### Work to be completed
Nothing but the lines from the one containing "At what coordinates" through the last line of the material should appear in the answer, transcribed exactly, pictures excluded.
◆ ◆ ◆
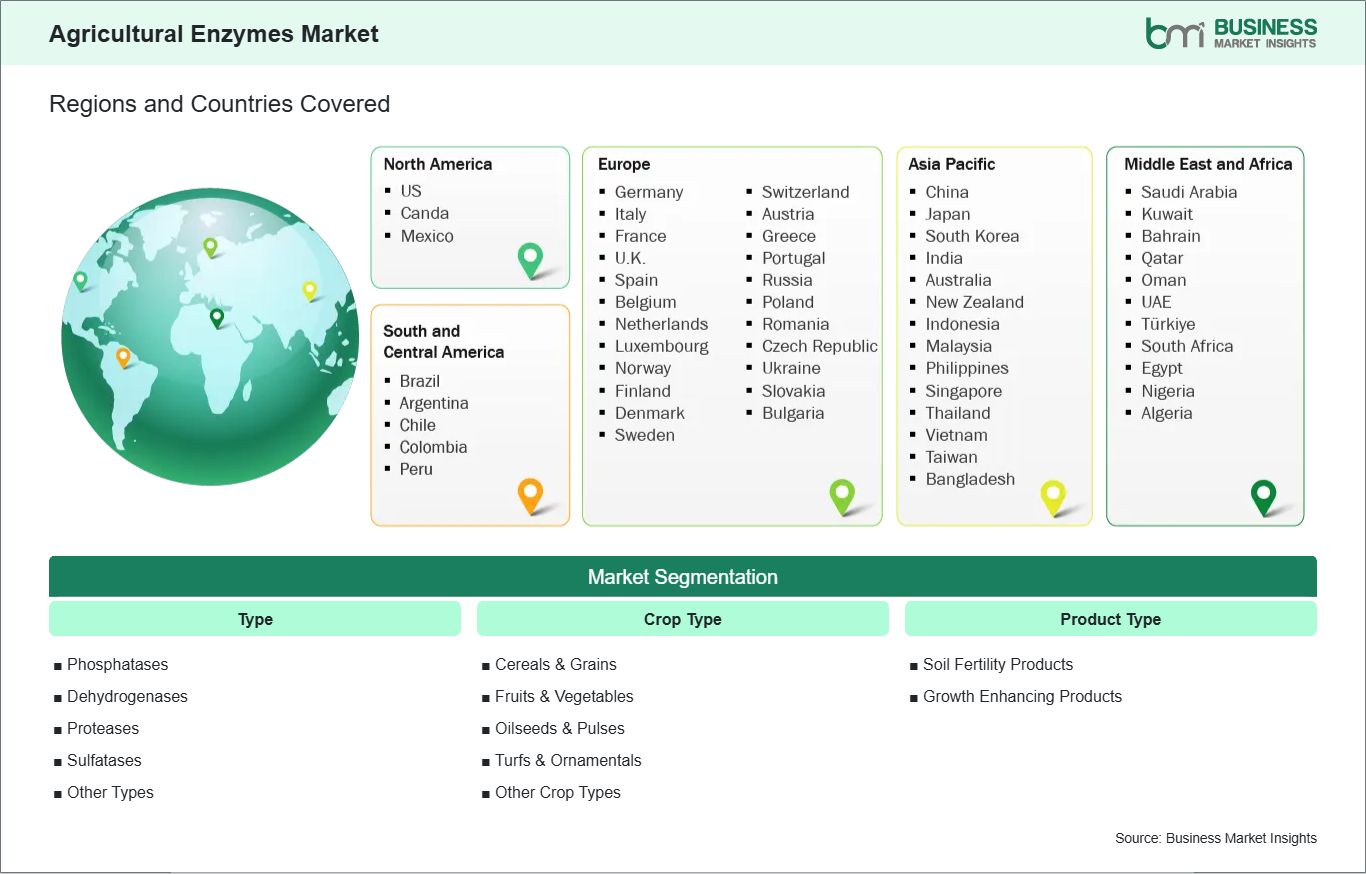Select the Soil Fertility Products bullet item

tap(996, 664)
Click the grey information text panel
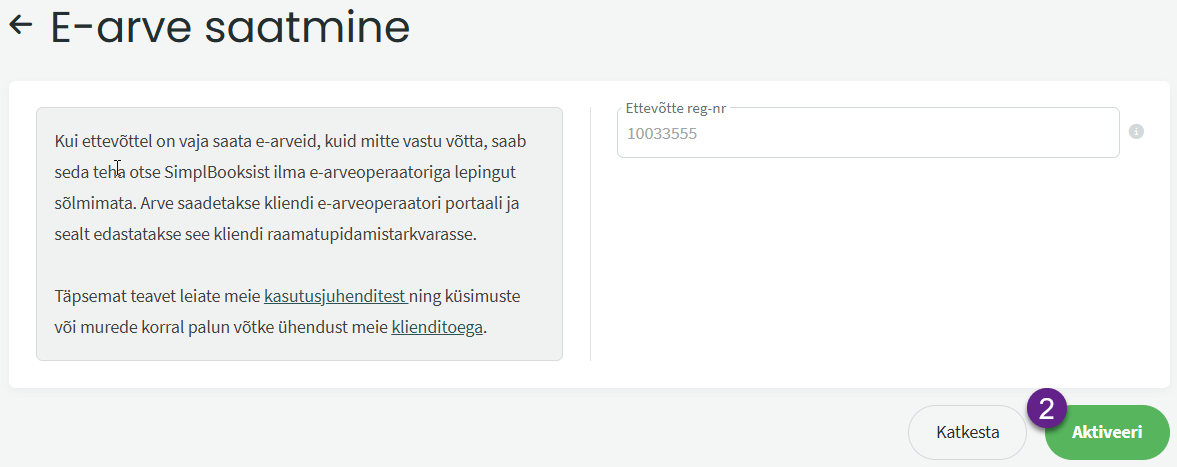Viewport: 1177px width, 467px height. (300, 234)
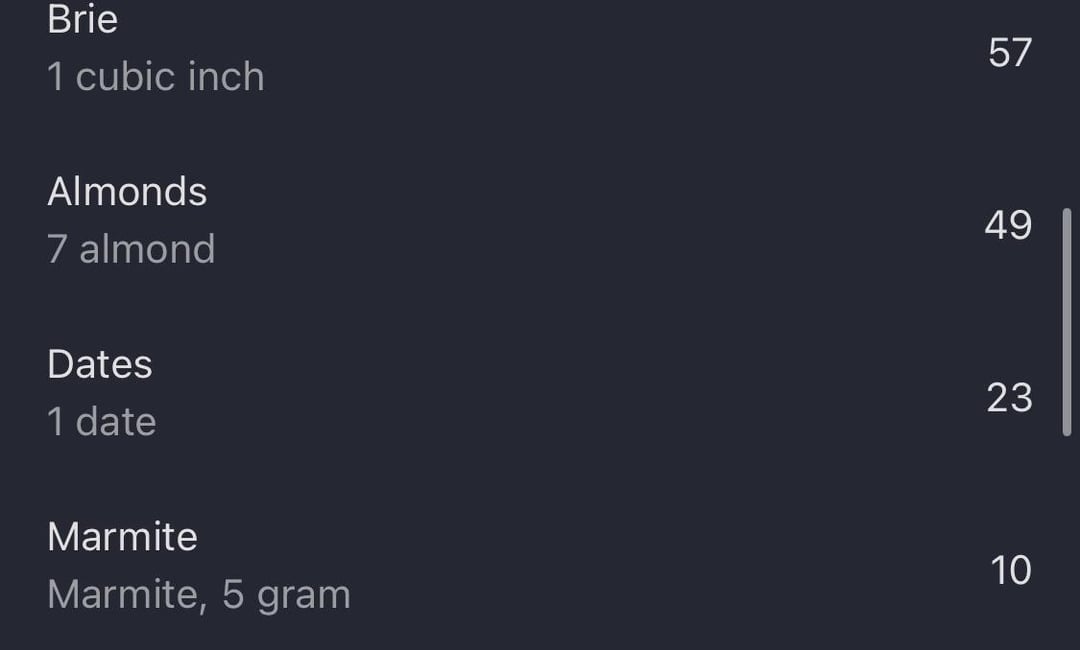The image size is (1080, 650).
Task: Open the Dates entry title
Action: coord(99,364)
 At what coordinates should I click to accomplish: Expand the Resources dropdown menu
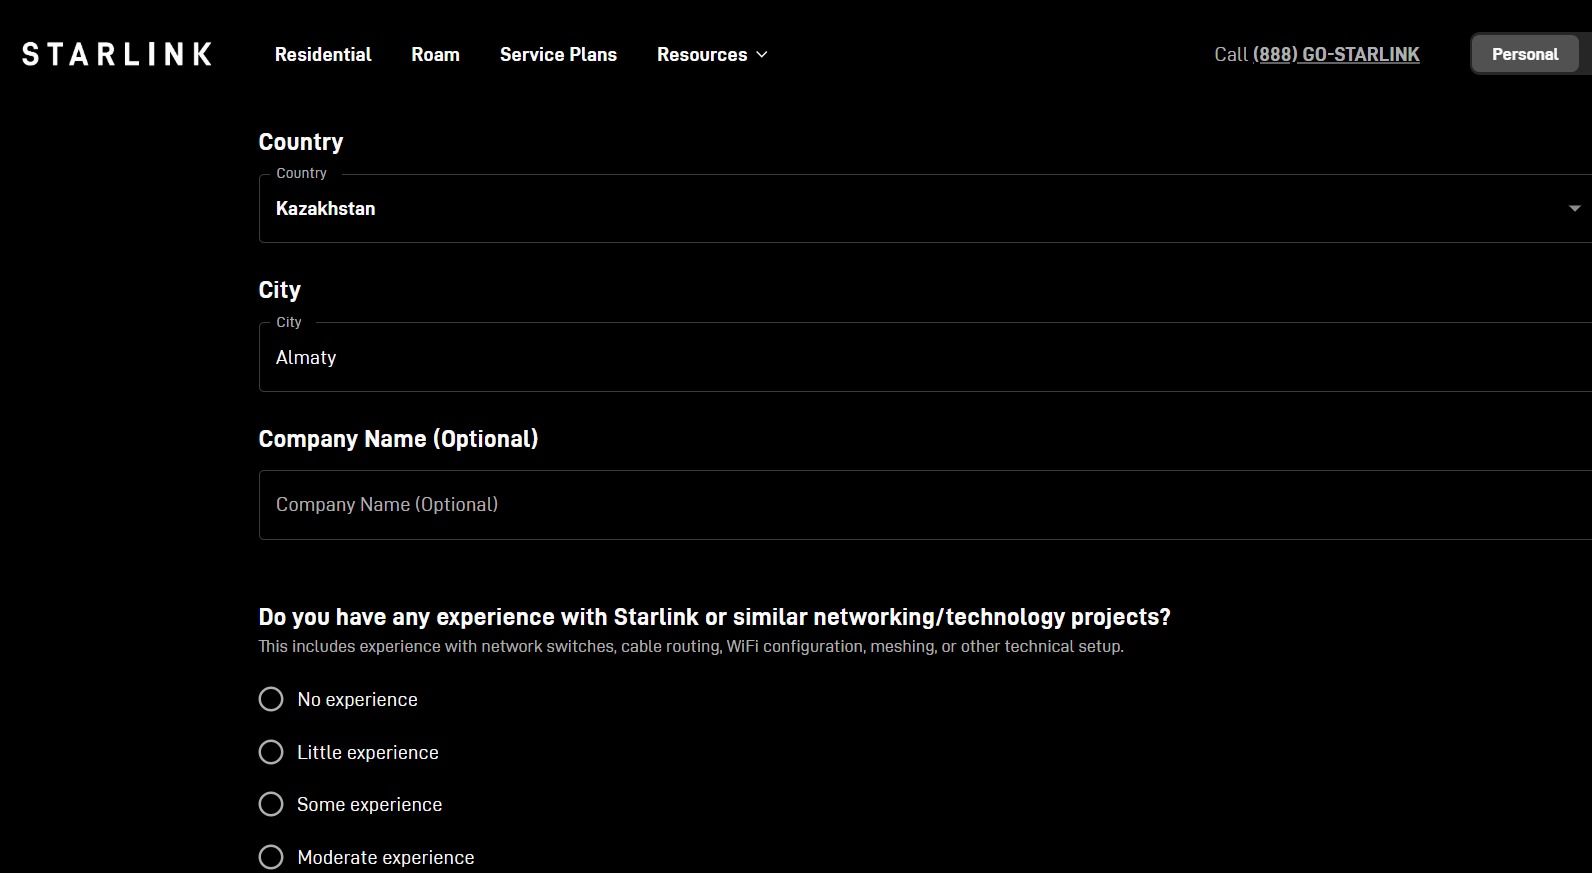point(712,54)
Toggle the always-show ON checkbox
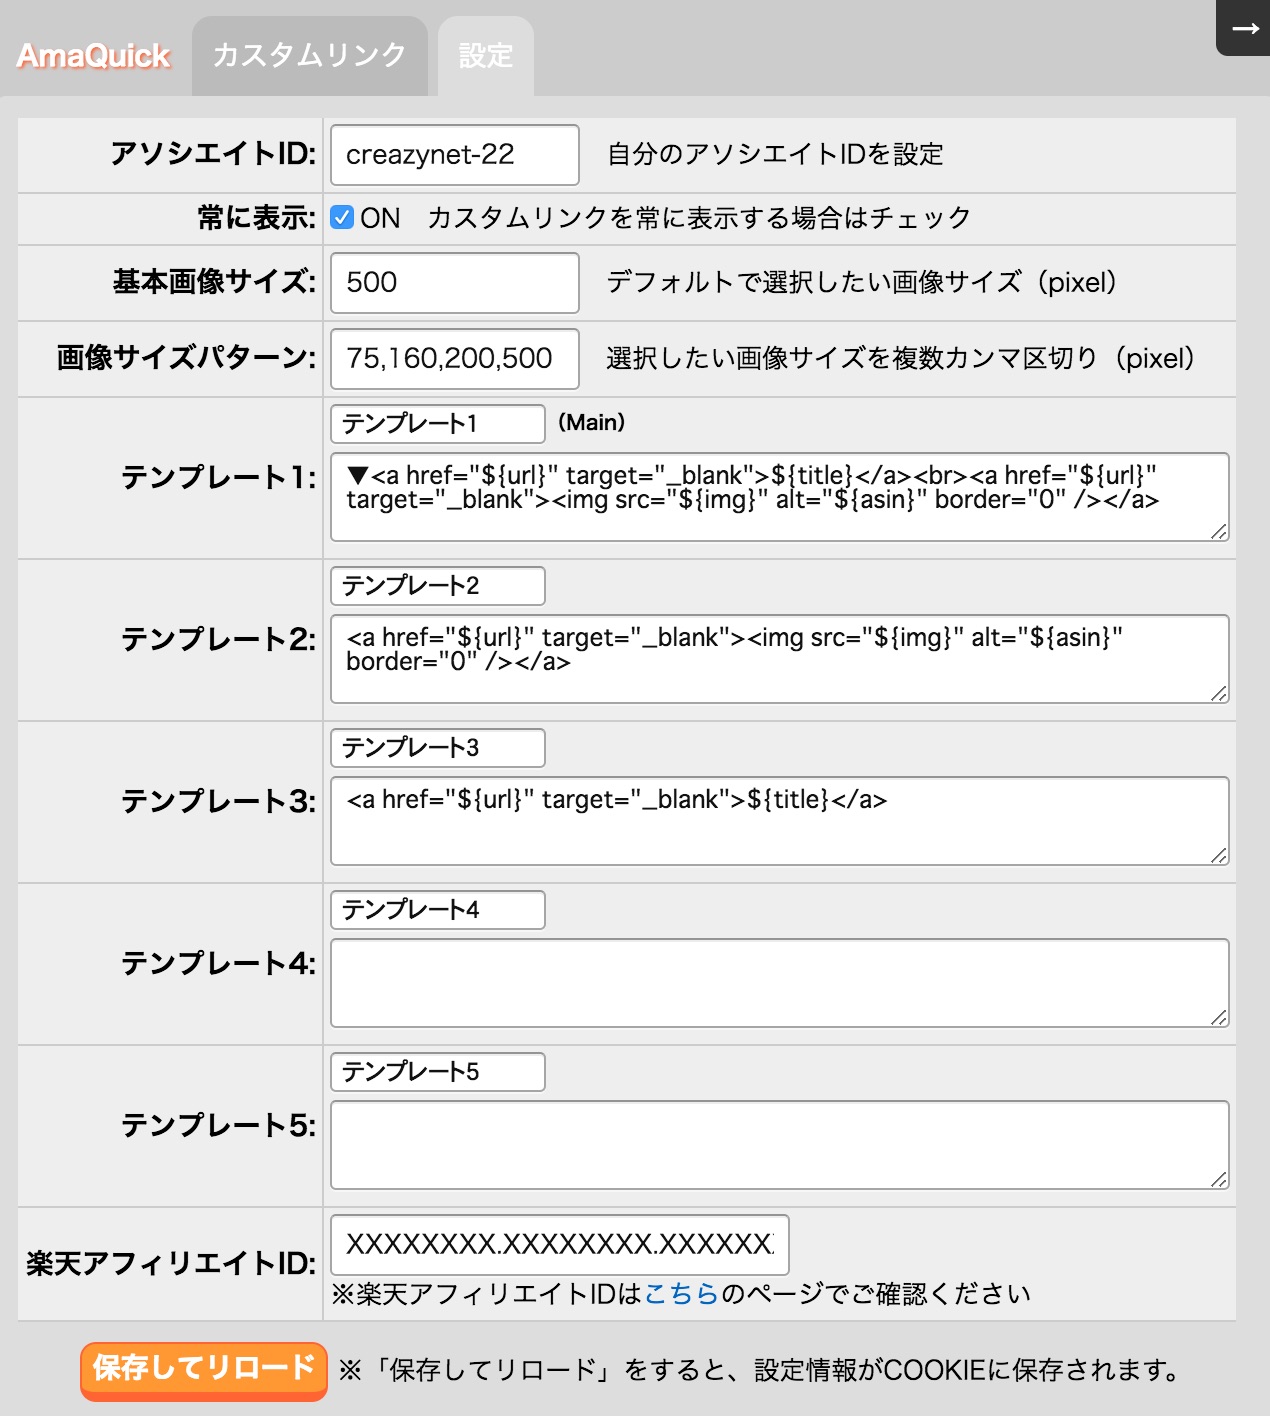Image resolution: width=1270 pixels, height=1416 pixels. [342, 217]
◆ ◆ ◆
### Result for this exercise
 At what coordinates should I click to accomplish: Expand the Resources dropdown menu
point(712,54)
Toggle the always-show ON checkbox
Image resolution: width=1270 pixels, height=1416 pixels. [342, 217]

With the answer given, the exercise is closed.